While the word credit itself means debt and hence, credit cards rightly are viewed as increasing your debt. Since you don’t see real money going out of your wallet or even bank account immediately, it’s easy to get lulled into a false sense of affordability. However, there is a way in which you can get the benefit from credit cards, without having to worry about excesses and indulgences going too far. Let me warn you that this is not a simple solution or a way to evade charges, rather it is about harnessing your will, being aware and smart about using this means of payment.
1. Being smart about it
A credit card essentially gives you a 20 to 50-day liquidity line or in other words helps you stretch money for a maximum of 50 days. Every credit card will have a spending limit based on your monthly earning and credit score among other things. You will also find that the more you spend on your card, the more the limit will get extended over time.
However, just because you have a card, doesn’t mean that all your expenses should get on it. Here’s the thing, spending on your credit card, does give you a false sense of affordability.
If you expense everything on to the card, you will undoubtedly overspend. If for some reason, your income suffers and you can’t pay back, then even your basic spending will suffer as your credit card will no longer be useable or will have huge interest charges kicking in.
As a rule, don’t put any necessary household expenditure on your card. This includes groceries, utility bills and any other expense that is a mandatory monthly spend for your household.

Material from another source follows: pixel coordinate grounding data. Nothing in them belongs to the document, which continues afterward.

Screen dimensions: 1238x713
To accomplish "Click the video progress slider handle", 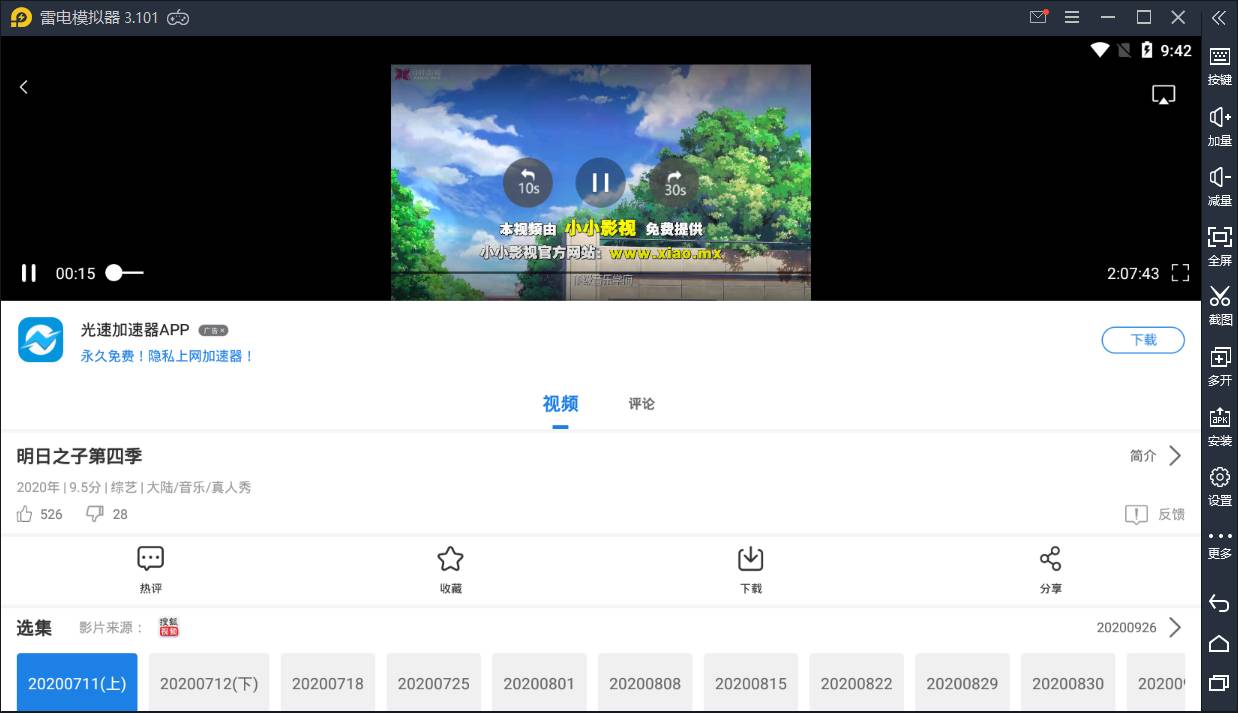I will (x=115, y=273).
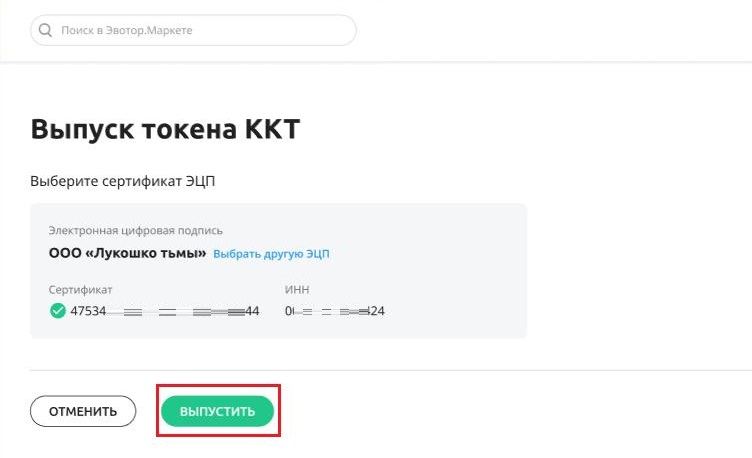Click the Выпуск токена ККТ heading
The height and width of the screenshot is (458, 752).
165,129
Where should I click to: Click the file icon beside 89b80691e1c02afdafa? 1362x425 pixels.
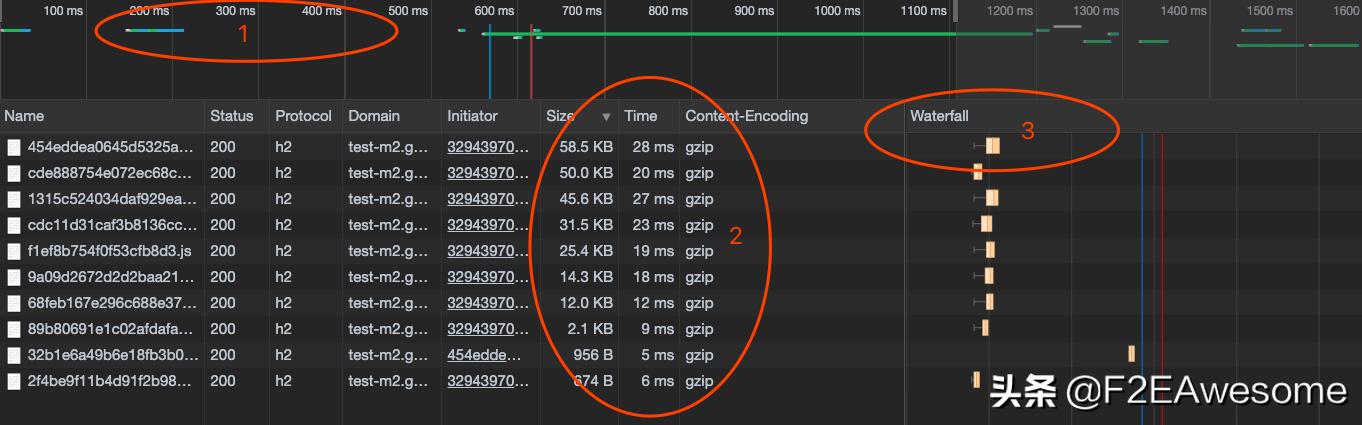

Keep those from the money you have in your bank at the moment.
Use your card for the extra spending, travel tickets, bookings and for your monthly entertainment bill. These are expenses you can cut back on if need be and you will not be dependent on your credit card for basic survival.

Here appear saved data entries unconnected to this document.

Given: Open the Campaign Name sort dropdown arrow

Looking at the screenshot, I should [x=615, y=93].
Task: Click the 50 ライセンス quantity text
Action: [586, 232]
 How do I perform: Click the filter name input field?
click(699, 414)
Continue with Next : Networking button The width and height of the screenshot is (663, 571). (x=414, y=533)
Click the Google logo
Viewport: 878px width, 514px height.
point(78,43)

Secondly, make a habit of spending only around 15%-20% of the limit you have on the card on a monthly basis. That way you will remain within your affordability levels. Just because the card company gives you a Rs 5 lakh limit per cycle, doesn’t mean you can afford to spend Rs 5 lakh on entertainment and shopping every month.
2. Know your cycle
Here is how the 50-day credit cycle works; for example, let’s say your card billing period is from 1st to the 30th of the month, you get 20 more days after that to make the payment. So, your bill will be due or payable on the 20th/21st of next month. It means that whatever you spend between the 1st and the 30th of a month needs to be paid by the 20th of next month. You should plan your spending and repayment accordingly.

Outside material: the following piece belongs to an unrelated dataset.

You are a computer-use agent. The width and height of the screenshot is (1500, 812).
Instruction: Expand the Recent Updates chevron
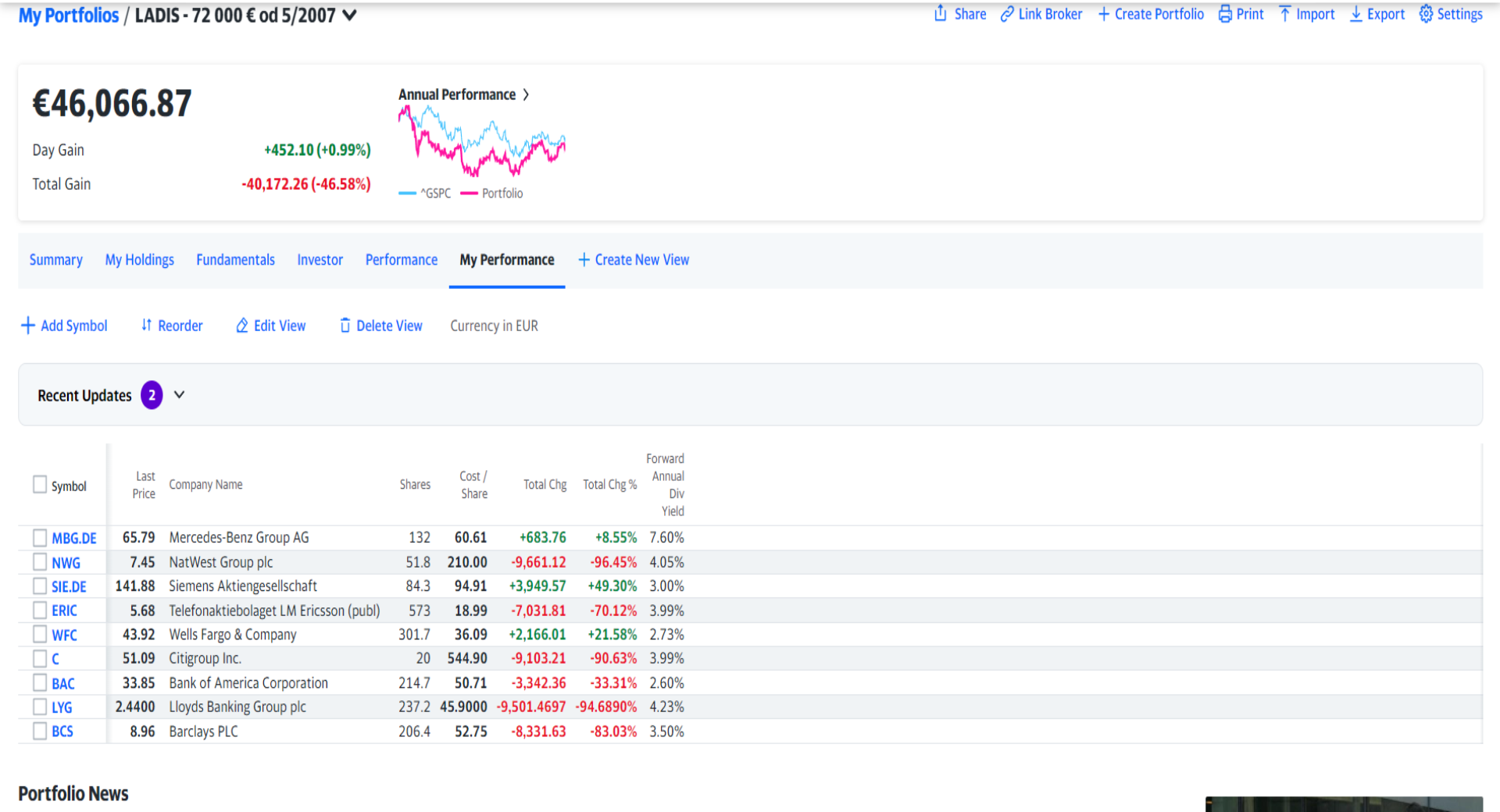[x=180, y=395]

Don’t make a large spend on your card say, on the 25th of the month, because you know that in 5 days your new cycle will begin and you can then take advantage of a full month before that bill is due.
You can do this only if you are aware of your cycle. Make all your large spends on your card at the start of your billing cycle to take advantage of the full 50-day credit period you get.
3. Pay on time
You must remember that any deferred payment on your credit card will mean you have to pay interest. Along with interest you will pay a late payment fee. This fee may be waived if you pay the minimum amount due (usually 5% of the bill), however, your interest on the outstanding will kick in regardless. You must always pay all your dues on time, don’t just pay the minimum amount because interest will be charged on the remaining amount immediately.
This is not a small rate of interest – rather it ranges from 30%-36% per year.
If you keep rolling over your due amount, interest at this high rate will keep getting added.
Also, don’t pay up too early. Instead of paying your bill on the first day of the new cycle, use the 50-day credit to your advantage and pay your bill 4-5 days before your due date. In this way, you continue to earn interest on your money in the bank.
Credit cards give you liquidity and help you stretch your money for a limited period of time. Be smart about it and take advantage of this extension of credit rather than getting carried away.
Eventually, when you have points accumulated on your card, you can even treat yourself to some freebies you can buy from the points. Of course, don’t overspend on the card just to get the points!